In May of this year the world’s largest statue of Buddha was unveiled at the Donglin Temple in Xingzi, Jiangxi province. At 157 feet high, it dwarfs the far older statue of Buddha in Kamakura, Japan and the colossal Buddha erected some decades ago on Lantau Island in Hong Kong. It cost more than $150 million to build, which is not surprising, considering that it is plated with 106 pounds of pure gold.
We may wonder why a communist state allows such blatant superstition. Perhaps more important than the policy of “freedom of religious belief” is the laissez faire of officials who may actually encourage superstition if it brings in thousands of pilgrims and tourists from all over the country and from Buddhist countries abroad. Visitors bring plenty of cash, which boosts the local economy—likely the greatest benefit of tourism in the government’s eyes.
An even more amazing example of the extent to which superstition grips many people in China is the case of Mr. Luo Shun, a 31-year-old magician living in Hunan province. Mr. Luo’s witchcraft is thoroughly high-tech; he set up his “service” on the Internet last October. Since then he has been swamped with customers seeking paranormal solutions to their distinctly human problems—finding love, atoning for sin or improving relations with their mothers-in-law.

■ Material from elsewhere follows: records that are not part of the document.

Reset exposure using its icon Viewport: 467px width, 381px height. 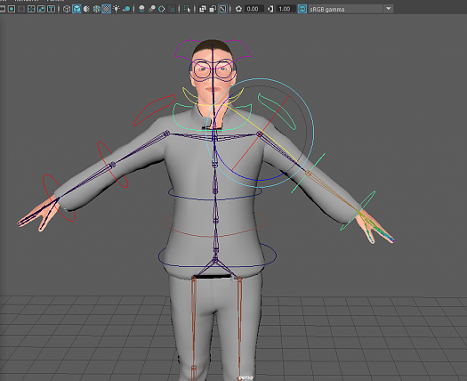pyautogui.click(x=238, y=9)
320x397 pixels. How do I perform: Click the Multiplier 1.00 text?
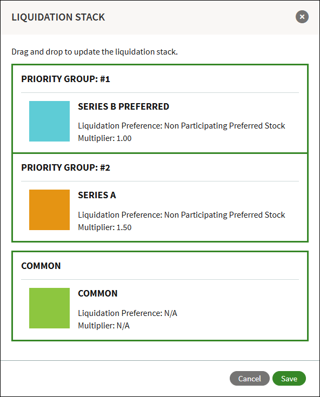105,138
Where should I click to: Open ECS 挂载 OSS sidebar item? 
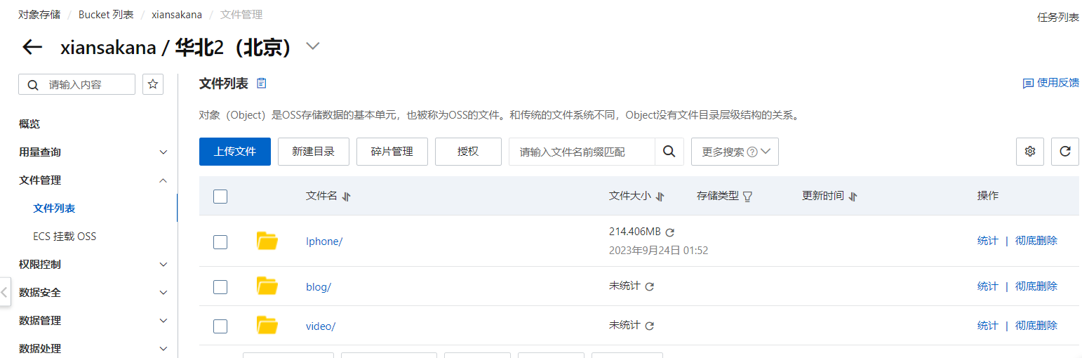[65, 237]
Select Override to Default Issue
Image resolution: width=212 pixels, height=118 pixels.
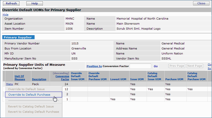point(26,89)
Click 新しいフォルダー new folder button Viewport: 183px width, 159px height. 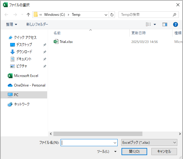point(37,24)
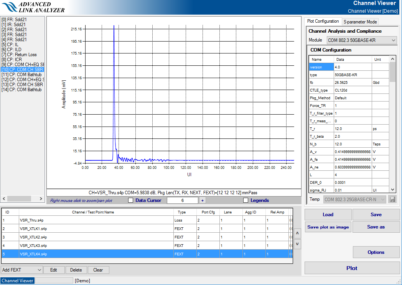The width and height of the screenshot is (402, 285).
Task: Click the Save plot as image button
Action: click(328, 227)
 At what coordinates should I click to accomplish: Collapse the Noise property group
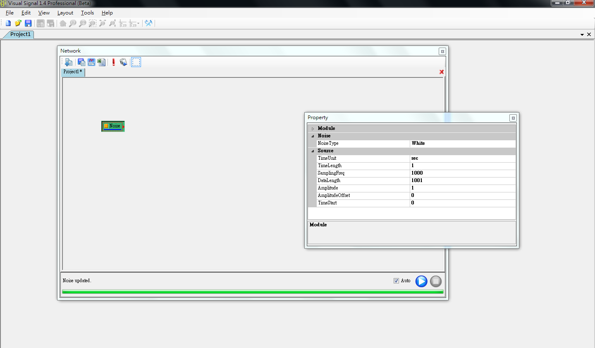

Initially set on a career in accounting, after two years at Changsha University of Science and Technology, Mr. Luo decided his future lay with the ancient art of feng shui (geomancy or divining). In 2002 he started to work as a freelancefeng shui consultant, charging for advice on auspicious dates and names. Then last October he opened an online store on Taobao (the Chinese Amazon) in hopes of reaching many of the country’s 538 million-plus Internet users. His site offers more than 160 different spells and products. In June 2013 his online shop sold 2,825 spells, the most popular being a $50 love charm. Mr. Luo declined to discuss how much money he was making, but it is believed to be more than $150,000 every month (Daily Telegraph, May 22 and July 10, 2013).